▸ **ABOUT THIS EXERCISE**:
Type out every entry again, character for character.

[Collected data]
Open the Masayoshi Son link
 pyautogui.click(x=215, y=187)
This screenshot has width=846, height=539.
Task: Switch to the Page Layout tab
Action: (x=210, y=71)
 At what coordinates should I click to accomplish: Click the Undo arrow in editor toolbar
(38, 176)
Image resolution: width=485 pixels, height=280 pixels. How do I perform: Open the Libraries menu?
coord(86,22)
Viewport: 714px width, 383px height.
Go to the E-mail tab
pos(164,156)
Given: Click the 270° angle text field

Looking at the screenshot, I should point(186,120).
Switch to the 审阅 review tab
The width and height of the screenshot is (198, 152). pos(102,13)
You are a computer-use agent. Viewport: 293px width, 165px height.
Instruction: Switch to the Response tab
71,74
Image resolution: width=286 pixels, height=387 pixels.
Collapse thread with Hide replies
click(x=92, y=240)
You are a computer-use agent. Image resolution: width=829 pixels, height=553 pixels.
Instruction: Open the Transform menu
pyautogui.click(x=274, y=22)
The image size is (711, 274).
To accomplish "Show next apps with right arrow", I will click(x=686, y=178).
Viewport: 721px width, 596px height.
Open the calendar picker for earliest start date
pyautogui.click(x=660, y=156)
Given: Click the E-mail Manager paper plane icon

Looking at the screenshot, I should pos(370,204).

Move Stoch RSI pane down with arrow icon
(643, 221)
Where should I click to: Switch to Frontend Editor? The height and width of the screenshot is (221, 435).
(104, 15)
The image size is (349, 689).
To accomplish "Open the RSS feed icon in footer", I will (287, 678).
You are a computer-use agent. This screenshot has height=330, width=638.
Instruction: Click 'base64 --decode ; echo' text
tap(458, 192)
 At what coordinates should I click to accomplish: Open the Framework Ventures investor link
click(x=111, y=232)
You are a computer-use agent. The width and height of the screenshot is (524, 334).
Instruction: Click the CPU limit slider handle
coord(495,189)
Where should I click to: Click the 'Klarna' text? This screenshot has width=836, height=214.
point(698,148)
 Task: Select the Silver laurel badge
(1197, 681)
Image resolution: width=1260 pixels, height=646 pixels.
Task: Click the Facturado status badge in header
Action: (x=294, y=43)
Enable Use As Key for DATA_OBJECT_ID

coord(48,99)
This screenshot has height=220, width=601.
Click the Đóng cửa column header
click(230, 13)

▸ **TASK ANSWER**:
Open the Masayoshi Son link
 pyautogui.click(x=215, y=187)
This screenshot has width=846, height=539.
Task: Switch to the Page Layout tab
Action: (x=210, y=71)
 At what coordinates should I click to accomplish: Click the Undo arrow in editor toolbar
(38, 176)
Image resolution: width=485 pixels, height=280 pixels. How do I perform: Open the Libraries menu?
coord(86,22)
Viewport: 714px width, 383px height.
Go to the E-mail tab
pos(164,156)
Given: Click the 270° angle text field

Looking at the screenshot, I should point(186,120).
Switch to the 审阅 review tab
The width and height of the screenshot is (198, 152). pos(102,13)
You are a computer-use agent. Viewport: 293px width, 165px height.
Instruction: Switch to the Response tab
71,74
Image resolution: width=286 pixels, height=387 pixels.
Collapse thread with Hide replies
click(x=92, y=240)
You are a computer-use agent. Image resolution: width=829 pixels, height=553 pixels.
Instruction: Open the Transform menu
pyautogui.click(x=274, y=22)
The image size is (711, 274).
To accomplish "Show next apps with right arrow", I will click(x=686, y=178).
Viewport: 721px width, 596px height.
Open the calendar picker for earliest start date
pyautogui.click(x=660, y=156)
Given: Click the E-mail Manager paper plane icon

Looking at the screenshot, I should pos(370,204).

Move Stoch RSI pane down with arrow icon
(643, 221)
Where should I click to: Switch to Frontend Editor? The height and width of the screenshot is (221, 435).
(104, 15)
The image size is (349, 689).
To accomplish "Open the RSS feed icon in footer", I will (287, 678).
You are a computer-use agent. This screenshot has height=330, width=638.
Instruction: Click 'base64 --decode ; echo' text
tap(458, 192)
 At what coordinates should I click to accomplish: Open the Framework Ventures investor link
click(x=111, y=232)
You are a computer-use agent. The width and height of the screenshot is (524, 334).
Instruction: Click the CPU limit slider handle
coord(495,189)
Where should I click to: Click the 'Klarna' text? This screenshot has width=836, height=214.
point(698,148)
 Task: Select the Silver laurel badge
(1197, 681)
Image resolution: width=1260 pixels, height=646 pixels.
Task: Click the Facturado status badge in header
Action: (x=294, y=43)
Enable Use As Key for DATA_OBJECT_ID

coord(48,99)
This screenshot has height=220, width=601.
Click the Đóng cửa column header
click(230, 13)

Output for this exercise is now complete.